子どもの咳き込み型喘息の予防と治療方法について

  近年.中国および世界の大気汚染や生態環境の悪化により.小児気管支喘息の発症率が著しく増加しており.その臨床症状には大きな個人差があることがわかっています。 臨床的には気管支炎.再発性上気道炎.気管感染症.結核などと誤診されることが多く.小児喘息の早期診断・治療が遅れているのが現状です。  小児の咳嗽型喘息は.気管支喘息の特殊なタイプで.咳のエピソード.胸の圧迫感.息苦しさ.息切れなどの気管支喘息の典型的な臨床症状はなく.主に1ヶ月以上の持続性または反復性の咳嗽発作があり.特に夜間の後半から早朝にかけて.主に乾いた咳でほとんど痰がなく.運動すると増悪することが多いのです。 咳は抗生物質で長期間治療することはなく.気管支拡張剤で緩和することができます。 また.丁寧な問診により.アレルギー性鼻炎.喘息.皮膚炎.薬物・食物アレルギー.乗り物酔いなどのアレルギー性疾患の家族歴が判明することもあります。  臨床現場では.咳変形性喘息は診断がはっきりしないため細菌感染症として抗生物質で治療されることが多く.満足な結果が得られないために抗生物質の使用がエスカレートし.子どもの心身の健康だけでなく.親に大きな経済的負担をかけているのが現状です。 実は.咳嗽型変型喘息の病態は喘息と同じで.慢性アレルギー性炎症と気道過敏性があるため.治療の原則は喘息と同じであるべきなのです。  咳変形喘息の子どもは.薬物療法に加えて.次のような予防策も意識する必要があります。 1.アレルゲンを積極的に探す。 咳の発作の前に.どのようなアレルゲンがあるのかをよく見て.それらを特定し.再曝露を防ぐためにそれらを避ける。  2.トリガーを避ける。 咳の変型喘息発作の誘因としては.①気候の変化が考えられ.冷気の刺激が主な誘因となる.②咳の変型喘息発作の誘因としては.③が考えられます。 (2)咳は運動によって悪化するので.激しい運動や運動前の即効性のある鎮痙剤の吸入は避ける。

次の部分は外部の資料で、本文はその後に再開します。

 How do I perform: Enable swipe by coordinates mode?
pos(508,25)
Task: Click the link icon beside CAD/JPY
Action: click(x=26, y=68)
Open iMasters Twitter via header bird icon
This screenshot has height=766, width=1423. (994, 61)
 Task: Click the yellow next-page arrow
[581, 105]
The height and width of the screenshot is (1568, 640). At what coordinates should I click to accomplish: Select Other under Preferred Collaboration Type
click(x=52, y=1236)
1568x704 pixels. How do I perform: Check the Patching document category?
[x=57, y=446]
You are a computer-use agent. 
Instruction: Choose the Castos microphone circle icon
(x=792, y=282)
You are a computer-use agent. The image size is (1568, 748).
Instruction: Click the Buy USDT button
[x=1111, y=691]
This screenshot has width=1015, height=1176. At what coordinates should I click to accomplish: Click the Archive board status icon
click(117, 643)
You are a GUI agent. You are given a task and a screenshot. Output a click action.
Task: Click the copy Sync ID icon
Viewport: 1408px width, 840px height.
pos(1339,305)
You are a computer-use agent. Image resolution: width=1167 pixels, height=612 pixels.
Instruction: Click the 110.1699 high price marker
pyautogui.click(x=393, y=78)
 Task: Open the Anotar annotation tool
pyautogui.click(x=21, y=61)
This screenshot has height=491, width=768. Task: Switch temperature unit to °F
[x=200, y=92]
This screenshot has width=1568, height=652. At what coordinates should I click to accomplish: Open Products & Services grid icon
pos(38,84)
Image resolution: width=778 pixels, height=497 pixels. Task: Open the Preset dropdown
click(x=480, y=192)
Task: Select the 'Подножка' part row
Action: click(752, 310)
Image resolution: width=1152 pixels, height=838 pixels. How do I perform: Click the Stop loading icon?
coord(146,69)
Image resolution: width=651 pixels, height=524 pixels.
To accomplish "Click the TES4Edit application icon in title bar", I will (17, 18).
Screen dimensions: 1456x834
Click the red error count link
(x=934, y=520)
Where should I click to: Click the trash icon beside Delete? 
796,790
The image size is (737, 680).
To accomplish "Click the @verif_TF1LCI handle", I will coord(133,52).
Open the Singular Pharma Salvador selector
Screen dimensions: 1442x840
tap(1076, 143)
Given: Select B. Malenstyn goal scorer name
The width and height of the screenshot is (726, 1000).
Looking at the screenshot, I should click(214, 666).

(3)感情的に興奮して泣くことも咳の発作を誘発するので.感情を安定させるように心がける。  3.身体の免疫機能を高める。 咳嗽型喘息はやはり本質的には喘息であり.喘息は免疫機能の異常によりアレルギー性の炎症を起こすことが多い病気ですので.体の免疫機能の改善・向上に注意を払う必要があります。  咳嗽型喘息の多くは気管支喘息の初期段階であるため.気道のさらなる損傷を効果的に防ぎ.悪化や古典的な気管支喘息の発症を防ぐために.早期に診断し.速やかに治療する必要があるのです。